Site icon DNAeXplained – Genetic Genealogy

Concepts – Managing Autosomal DNA Matches – Step 1 – Assigning Parental Sides

Lots of people have struggled with exactly how to identify and work with autosomal DNA matches, create DNA match groups and triangulation groups, which isn’t at all the same thing. Add to that multiple testing vendors who provide you with different types information in different formats, and it’s a challenge.

Now I have a confession to make. I’ve gotten very behind on keeping up with matches and such.  Family Tree DNA recently made improvements to their matching algorithm which changes the matching amounts with several of my matches, so I’m going to “start over” with my matching spreadsheet and use the steps as an example for you of how you can do this.  Yes, I will preserve what info I have previously collected, of course, but if I’m adding something from previous information, I’ll tell you.

Goal: I want to see how much I can figure out from what I have available to me at the three vendors.

There has been a lot of discussion recently about the lack of communication when people attempt to communicate with their matches – so let’s see what we can do with just DNA.

I don’t know how many steps this series will be.

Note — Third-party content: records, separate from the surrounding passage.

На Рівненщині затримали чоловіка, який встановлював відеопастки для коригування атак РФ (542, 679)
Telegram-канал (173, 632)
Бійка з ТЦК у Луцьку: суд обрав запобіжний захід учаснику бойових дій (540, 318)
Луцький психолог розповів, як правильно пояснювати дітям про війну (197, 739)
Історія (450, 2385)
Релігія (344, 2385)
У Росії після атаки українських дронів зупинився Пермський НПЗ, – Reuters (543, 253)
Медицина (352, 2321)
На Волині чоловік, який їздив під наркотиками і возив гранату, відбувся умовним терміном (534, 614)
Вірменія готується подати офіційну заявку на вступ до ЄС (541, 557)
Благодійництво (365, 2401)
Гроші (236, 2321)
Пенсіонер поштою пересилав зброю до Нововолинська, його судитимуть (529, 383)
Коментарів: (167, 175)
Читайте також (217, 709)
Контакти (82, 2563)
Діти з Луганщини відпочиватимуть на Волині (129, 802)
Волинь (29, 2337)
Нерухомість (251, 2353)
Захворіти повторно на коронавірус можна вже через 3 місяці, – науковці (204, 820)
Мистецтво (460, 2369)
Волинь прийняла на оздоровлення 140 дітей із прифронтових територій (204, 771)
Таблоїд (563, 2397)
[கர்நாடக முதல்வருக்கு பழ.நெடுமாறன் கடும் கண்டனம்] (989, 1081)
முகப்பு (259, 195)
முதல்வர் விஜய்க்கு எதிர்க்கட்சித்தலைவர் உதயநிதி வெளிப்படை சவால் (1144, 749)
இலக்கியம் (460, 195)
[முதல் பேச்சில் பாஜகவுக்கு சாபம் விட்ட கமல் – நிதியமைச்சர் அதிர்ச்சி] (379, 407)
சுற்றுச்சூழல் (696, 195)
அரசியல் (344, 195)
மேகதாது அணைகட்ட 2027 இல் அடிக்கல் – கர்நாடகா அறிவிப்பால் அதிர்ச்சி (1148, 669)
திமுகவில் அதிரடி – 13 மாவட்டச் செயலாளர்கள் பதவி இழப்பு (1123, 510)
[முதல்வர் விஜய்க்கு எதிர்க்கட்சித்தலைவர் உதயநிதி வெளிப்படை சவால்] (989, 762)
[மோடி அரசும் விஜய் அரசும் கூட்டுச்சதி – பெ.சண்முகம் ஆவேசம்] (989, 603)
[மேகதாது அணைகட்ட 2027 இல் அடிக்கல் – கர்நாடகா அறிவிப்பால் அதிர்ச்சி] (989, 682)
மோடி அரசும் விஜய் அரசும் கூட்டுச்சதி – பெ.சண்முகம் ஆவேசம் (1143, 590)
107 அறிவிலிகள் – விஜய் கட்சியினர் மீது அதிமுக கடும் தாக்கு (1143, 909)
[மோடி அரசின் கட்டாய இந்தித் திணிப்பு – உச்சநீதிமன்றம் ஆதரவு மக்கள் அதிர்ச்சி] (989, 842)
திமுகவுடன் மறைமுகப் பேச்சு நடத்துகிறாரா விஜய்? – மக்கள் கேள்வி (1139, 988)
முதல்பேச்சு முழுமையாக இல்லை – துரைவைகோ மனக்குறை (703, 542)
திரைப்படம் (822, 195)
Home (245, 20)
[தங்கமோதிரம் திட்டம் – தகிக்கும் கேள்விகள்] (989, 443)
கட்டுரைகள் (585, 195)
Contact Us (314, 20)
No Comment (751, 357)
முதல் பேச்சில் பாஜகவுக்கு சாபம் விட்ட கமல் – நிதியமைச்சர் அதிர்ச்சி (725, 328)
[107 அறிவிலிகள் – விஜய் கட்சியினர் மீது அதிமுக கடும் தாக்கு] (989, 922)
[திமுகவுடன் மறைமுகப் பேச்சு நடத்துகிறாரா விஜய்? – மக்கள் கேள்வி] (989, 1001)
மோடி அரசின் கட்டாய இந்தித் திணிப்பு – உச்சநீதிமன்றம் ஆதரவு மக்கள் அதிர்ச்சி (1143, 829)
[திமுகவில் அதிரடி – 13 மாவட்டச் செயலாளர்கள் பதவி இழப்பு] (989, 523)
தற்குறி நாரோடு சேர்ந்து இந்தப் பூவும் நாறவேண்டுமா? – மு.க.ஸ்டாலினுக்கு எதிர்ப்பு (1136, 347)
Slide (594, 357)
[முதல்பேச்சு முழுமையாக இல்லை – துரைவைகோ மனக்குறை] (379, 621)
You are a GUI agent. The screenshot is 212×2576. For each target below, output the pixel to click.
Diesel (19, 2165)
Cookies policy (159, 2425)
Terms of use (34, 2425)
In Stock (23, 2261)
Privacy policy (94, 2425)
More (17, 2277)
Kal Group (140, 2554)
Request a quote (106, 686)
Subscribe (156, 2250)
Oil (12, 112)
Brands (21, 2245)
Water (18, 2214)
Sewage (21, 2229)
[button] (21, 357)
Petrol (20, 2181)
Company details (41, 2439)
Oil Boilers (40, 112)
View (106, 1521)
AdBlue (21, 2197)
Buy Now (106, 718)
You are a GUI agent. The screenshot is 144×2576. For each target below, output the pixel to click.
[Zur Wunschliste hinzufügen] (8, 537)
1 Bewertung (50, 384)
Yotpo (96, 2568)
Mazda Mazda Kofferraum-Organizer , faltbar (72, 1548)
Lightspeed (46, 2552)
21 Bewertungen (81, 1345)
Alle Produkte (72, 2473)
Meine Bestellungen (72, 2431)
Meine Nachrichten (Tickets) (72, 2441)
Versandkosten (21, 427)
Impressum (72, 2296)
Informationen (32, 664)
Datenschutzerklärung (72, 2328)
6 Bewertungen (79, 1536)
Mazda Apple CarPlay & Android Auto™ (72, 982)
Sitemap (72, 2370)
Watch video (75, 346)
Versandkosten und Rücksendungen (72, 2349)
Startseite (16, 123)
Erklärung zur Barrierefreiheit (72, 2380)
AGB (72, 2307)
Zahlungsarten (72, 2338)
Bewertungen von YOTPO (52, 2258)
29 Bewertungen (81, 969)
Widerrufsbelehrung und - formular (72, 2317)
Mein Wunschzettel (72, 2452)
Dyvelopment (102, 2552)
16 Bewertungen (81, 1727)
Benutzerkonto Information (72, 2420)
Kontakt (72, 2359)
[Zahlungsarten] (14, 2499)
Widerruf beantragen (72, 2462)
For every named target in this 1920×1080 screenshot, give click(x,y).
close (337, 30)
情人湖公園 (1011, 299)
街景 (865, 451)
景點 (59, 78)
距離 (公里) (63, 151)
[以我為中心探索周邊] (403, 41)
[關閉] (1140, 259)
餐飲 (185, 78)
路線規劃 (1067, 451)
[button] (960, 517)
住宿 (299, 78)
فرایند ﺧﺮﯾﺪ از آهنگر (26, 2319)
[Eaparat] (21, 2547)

We’ll see.  I’m trying to do this in manageable “bites.”  And yes, there will be some homework, but don’t think of it that way.  Think of it as panning for gold – your ancestors!!!

Before we go on, let’s talk about who these techniques in today’s article work best for:

Adoptees or people with no known cousins can still learn about sorting and matching, but will not be able to assign genealogical sides to matches without working with their matches to discover their shared ancestor.

Adoptees should be utilizing a different set of techniques taught by www.dnaadoption.com.

People who are not adoptees but who have no known cousins who have tested will, hopefully, be able to identify ancestral groups based on the genealogy of the other people in match groups.  Perhaps they will discover new cousins.

So, stay with me and just skip steps that you don’t think apply to you AFTER reading them.

What We’re Doing in this Article

In this article we’re going to do the following:

Matches and Stats

So let’s start with some basic information.

At Family Tree DNA, I have 1470 matches and my mother has 803.

Why does my mother have only about half of the number of matches that I do? Three of her 4 grandparents came from the old country.  All of the data bases are highly skewed towards “New World” testers.  My father’s line is very colonial and has been in the US, having children, lots of children, for hundreds of years now.

My father was deceased in 1963, so clearly I don’t have his DNA in any database, except the Y by virtue of other Estes males and at GedMatch by virtue of a phased parent kit.  We’ll work with GedMatch in a future article.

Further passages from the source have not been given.